Instrumental Version of Janelle Monáe’s “Make Me Feel” Single, YouTube.com
Similarly to Prince’s song, Monáe’s “Make Me Feel” instrumentation primarily consists of the identical funky guitar vamp from “Kiss.” The use of funk is very significant. Throughout the history of funk, it has existed as a very male-dominated genre, with notable funk artists being those such as Rick James, James Brown, and Bootsy Collins. Though Prince was bending gender norms, he still typically identified as a man, and was identified as such by not only the industry, but also fans and critics consuming his music. This certainly gave him an advantage, as women were not always welcomed into the world of funk in the same way as men. Inspired by Prince but also creating her own space in the music industry, Janelle Monáe explicitly utilizes a funky instrumental for her song “Make Me Feel.” However, rather than just completely sampling or covering the instrumental of her mentor and friend Prince, she makes the funk instrumentation her own. She certainly does use many of the same elements from Prince’s “Kiss,” such as the distorted bassline. However, she also adds sound effects, such as tongue-popping noises and techno-inspired snap-like sounds to solidify the song as a piece specific to herself. In comparison to Prince’s success with “Kiss,” “Make Me Feel” only reached #99 on the U.S. Billboard Hot 100 Chart, though it did do better overseas on places such as Belgium and France. However, a few days ago, her album Dirty Computer, which “Make Me Feel” came from, was nominated for Album of the Year for the 2019 Grammy Awards, which is no small feat, especially for Black women in music.

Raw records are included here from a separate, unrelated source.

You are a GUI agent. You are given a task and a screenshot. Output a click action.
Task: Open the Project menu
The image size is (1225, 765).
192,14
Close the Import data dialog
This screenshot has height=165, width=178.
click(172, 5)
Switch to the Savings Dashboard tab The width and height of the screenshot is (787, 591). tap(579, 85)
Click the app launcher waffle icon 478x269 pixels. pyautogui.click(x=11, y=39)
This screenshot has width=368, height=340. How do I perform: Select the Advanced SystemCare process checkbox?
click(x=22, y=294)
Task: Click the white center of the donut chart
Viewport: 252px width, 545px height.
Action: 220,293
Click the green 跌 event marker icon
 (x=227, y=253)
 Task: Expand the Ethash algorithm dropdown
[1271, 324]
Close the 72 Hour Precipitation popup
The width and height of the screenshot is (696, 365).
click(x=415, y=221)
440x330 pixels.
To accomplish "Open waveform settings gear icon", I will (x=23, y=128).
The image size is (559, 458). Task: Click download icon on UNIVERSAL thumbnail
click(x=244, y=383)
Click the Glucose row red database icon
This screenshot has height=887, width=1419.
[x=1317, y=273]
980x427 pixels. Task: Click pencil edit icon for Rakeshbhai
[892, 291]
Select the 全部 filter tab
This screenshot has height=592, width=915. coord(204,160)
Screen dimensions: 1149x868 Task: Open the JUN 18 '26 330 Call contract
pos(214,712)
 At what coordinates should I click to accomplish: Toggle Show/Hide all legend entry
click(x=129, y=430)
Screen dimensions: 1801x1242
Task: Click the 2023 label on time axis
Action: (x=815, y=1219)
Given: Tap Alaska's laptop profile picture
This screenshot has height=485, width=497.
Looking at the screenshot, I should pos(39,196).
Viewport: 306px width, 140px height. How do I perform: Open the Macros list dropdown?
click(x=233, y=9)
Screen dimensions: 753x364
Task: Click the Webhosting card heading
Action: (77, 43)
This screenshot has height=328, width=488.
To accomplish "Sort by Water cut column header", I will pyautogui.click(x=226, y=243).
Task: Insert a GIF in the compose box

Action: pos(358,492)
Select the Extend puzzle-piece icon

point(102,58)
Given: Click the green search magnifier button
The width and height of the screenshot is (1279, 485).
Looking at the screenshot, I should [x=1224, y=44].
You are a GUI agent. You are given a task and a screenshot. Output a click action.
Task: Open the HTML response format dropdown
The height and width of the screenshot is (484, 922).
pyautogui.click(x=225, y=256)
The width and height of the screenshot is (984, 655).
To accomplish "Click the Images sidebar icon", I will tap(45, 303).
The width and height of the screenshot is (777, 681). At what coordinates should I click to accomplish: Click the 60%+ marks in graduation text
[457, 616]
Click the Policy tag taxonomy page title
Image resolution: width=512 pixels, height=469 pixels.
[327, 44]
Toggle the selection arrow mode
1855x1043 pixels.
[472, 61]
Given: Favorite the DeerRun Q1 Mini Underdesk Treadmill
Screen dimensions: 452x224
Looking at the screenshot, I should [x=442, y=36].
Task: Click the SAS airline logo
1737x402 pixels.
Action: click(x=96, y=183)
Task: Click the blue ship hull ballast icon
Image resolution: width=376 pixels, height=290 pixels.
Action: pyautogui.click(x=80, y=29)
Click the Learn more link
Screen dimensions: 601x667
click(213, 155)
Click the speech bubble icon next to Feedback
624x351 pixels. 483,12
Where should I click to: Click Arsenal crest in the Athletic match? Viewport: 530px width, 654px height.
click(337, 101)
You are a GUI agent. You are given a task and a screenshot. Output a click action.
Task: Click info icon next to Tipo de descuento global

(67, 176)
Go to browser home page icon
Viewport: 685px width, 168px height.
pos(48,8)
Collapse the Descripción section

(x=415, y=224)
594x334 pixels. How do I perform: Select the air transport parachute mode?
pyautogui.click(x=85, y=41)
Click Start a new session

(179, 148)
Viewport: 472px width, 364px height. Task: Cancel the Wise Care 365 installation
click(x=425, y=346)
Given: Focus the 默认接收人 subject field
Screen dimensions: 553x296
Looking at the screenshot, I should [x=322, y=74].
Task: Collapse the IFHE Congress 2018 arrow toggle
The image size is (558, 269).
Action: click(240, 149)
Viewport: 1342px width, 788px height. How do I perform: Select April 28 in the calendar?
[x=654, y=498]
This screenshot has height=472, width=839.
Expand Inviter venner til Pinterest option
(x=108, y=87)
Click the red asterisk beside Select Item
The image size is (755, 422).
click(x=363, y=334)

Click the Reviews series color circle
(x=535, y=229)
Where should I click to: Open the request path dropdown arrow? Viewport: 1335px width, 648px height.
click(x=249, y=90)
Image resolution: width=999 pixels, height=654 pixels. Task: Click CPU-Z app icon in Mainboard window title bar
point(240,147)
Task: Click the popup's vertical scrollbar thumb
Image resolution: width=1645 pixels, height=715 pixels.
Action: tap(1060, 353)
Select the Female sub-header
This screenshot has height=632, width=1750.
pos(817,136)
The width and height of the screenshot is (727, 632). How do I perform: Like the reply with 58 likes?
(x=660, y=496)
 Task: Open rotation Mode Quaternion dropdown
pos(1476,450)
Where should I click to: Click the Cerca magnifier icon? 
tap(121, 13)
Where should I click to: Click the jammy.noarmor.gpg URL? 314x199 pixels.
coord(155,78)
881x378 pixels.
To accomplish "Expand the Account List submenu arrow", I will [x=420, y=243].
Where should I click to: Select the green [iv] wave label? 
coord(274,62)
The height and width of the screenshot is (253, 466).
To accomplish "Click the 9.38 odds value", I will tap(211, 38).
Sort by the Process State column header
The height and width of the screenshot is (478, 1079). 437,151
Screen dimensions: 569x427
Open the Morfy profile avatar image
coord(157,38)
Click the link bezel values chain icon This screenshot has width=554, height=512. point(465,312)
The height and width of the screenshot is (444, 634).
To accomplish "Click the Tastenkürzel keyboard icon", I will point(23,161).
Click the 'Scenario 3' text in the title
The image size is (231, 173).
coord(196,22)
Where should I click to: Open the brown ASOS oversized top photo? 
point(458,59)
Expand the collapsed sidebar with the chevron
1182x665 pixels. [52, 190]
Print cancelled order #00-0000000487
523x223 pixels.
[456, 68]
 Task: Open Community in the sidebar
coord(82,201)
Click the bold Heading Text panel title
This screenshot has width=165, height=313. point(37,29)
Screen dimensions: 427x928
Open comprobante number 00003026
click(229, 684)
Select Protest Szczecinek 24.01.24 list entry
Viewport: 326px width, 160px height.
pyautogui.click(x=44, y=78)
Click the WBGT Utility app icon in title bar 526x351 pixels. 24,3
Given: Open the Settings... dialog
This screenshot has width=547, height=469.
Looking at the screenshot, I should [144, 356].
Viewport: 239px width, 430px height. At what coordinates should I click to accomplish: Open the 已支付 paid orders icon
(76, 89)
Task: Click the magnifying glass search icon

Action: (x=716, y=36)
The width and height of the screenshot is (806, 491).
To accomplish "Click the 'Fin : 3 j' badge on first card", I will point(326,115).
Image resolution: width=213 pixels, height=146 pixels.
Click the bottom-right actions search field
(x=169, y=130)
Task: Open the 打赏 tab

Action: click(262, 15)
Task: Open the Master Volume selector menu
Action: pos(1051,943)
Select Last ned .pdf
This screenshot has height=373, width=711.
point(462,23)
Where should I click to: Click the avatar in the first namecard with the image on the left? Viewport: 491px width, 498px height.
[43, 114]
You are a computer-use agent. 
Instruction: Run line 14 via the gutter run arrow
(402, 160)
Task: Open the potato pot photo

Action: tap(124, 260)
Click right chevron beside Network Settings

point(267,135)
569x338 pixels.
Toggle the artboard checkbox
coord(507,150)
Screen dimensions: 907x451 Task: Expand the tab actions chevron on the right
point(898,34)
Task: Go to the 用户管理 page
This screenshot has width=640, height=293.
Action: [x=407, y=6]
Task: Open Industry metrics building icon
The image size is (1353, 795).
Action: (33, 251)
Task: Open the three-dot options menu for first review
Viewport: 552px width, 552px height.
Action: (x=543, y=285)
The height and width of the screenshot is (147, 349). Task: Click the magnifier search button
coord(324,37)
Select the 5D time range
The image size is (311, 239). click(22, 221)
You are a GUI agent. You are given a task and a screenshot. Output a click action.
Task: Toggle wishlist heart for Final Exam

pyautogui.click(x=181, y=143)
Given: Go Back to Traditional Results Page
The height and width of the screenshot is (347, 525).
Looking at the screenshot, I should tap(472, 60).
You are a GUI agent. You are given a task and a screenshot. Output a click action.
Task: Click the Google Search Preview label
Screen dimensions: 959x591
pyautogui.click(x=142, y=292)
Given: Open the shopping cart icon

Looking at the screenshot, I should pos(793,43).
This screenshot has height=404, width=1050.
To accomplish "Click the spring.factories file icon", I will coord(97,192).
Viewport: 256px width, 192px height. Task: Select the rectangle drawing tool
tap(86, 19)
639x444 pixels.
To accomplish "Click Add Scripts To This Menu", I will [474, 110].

Another great feat is how, though male-dominated, Monáe inscribes herself, and Black women, in the lineage of funk. Her “steady deployment of contemporary studio effects (including autotune and synthesized instruments) distinguishes—in much the same way as does her gender play—her music from Parliament’s “uncut” 1970s funk” (English and Kim 2013, 223). Just as in “Kiss,” there is a climax in the chorus. During the build up to the chorus, there are power chords being played. However, unlike “Kiss,” the texture of the song becomes thinner during the build up, with only the power chords and tongue-popping noises being prevalent. Monáe and Prince claim their sexuality at the exact same moment in the song, as Monáe’s “Make Me Feel” climax mirrors Prince’s moment of proclaimed sexuality and agency. With Prince’s inspiration, Monáe utilizes her instrumentation to challenge and redefine femininity and sexuality for Black women in American society and music.